Other general data that I collect includes daily log information, vessel and gear details, and other shot specific information.
What do you like about being an observer?
The beauty of the office! Whether I am on the first day of a trip, or the 80th, when I head out on deck, I get to experience the diverse nature of our marine ecosystem, up close and personal. Whether it’s rough as guts, or flat as a tack, every day is unique out there.
What are some of the challenges of being an observer?
As much as I enjoy it, being an observer involves a lot of time away from home, often for weeks at a time, in seas and oceans where internet and phone coverage is patchy at best, and often non-existent. This has meant missing out on many of my children’s life milestones, friends, family and sport.
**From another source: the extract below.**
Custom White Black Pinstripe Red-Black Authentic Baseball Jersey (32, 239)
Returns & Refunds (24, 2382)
Highlights for you so far?
There have been many highlights for me. From a fishery point of view, the recent changes in seabird mitigation with the introduction of ‘bird bafflers’ (lines with streamers hung above the trawl wires to keep the seabirds away) in the SET and Great Australian Bight Fisheries have been a highlight. I worked with industry to play a role in the transition to bafflers, which has reduced seabird interactions by up to 96 per cent. Industry and AFMA should be congratulated for such a substantial reduction.
On a more personal note, I have also enjoyed all of the people and personalities I have met over the past 10 years. I think continual industry engagement is key in AFMA and industry moving forward together. I’m excited about AFMA expanding its office in Lakes Entrance in 2018, as we will now have more opportunities to work with industry, and to continue to evolve our fisheries guided by best practice.